How do you program securely? - panjaro

I&#x27;m a sole developer in a non-IT company. I use C# for programming and AWS.I&#x27;m responsible for everything here. How would I be able to stay secure? How should I start in order to program securely? Any good Books?
======
USNetizen
Start here for some reading material: [https://github.com/paragonie/awesome-
appsec](https://github.com/paragonie/awesome-appsec)

Get to know the static analysis tools out there, check out OWASP (for web
apps), and learn threat modeling. Application security isn't a one-time thing,
it's something that is constantly evolving and changing. Learn the processes,
then go into the details from there into your chosen technology stack.

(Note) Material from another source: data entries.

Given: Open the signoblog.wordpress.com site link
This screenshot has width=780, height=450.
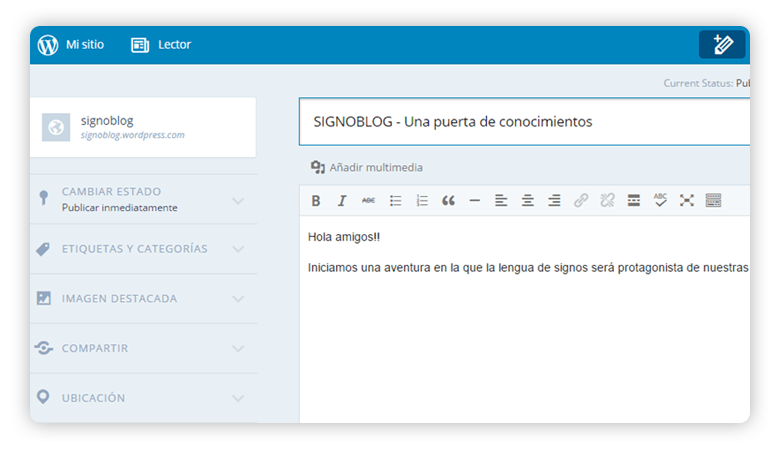Looking at the screenshot, I should coord(132,135).
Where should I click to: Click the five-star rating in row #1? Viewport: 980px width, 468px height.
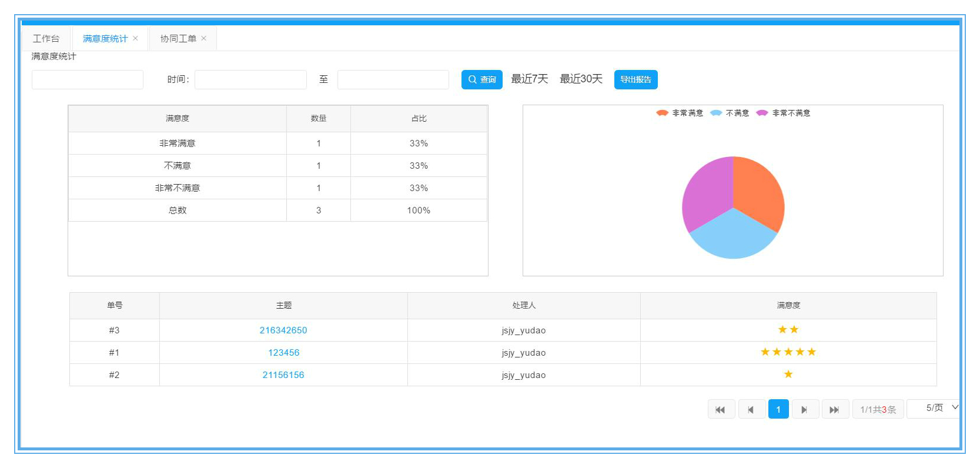pyautogui.click(x=788, y=352)
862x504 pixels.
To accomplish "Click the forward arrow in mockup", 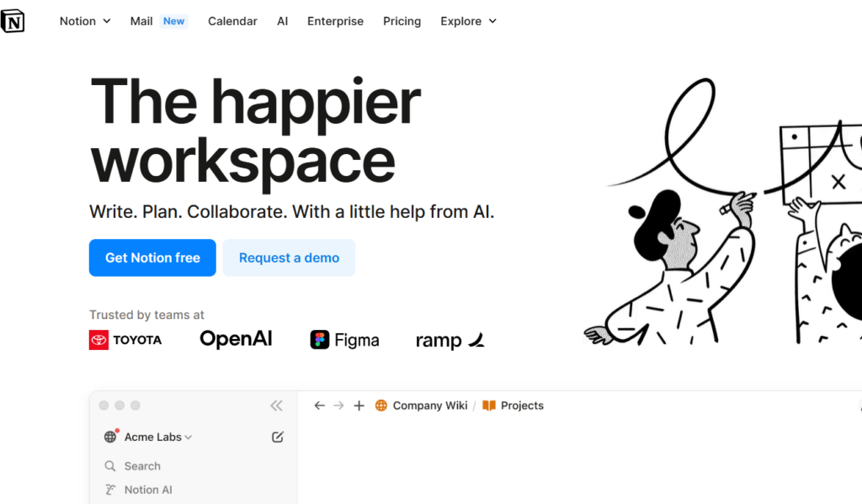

I've
also read this book, which is good but doesn't go very in deep with the
technical stuff: [http://www.amazon.com/Enterprise-Software-Security-
Disciplin...](http://www.amazon.com/Enterprise-Software-Security-Disciplines-
Addison-Wesley-ebook/dp/B00QFI5S94)

Application security isn't just about programming either. It entails elements
of risk management, architecture security, configuration management and many
other disciplines to be performed effectively.

------
getdavidhiggins
A personal favorite of mine is this book "Fuzzing: Brute Force Vulnerability
Discovery", by Michael Sutton

[http://amazon.decenturl.com/fuzzing](http://amazon.decenturl.com/fuzzing)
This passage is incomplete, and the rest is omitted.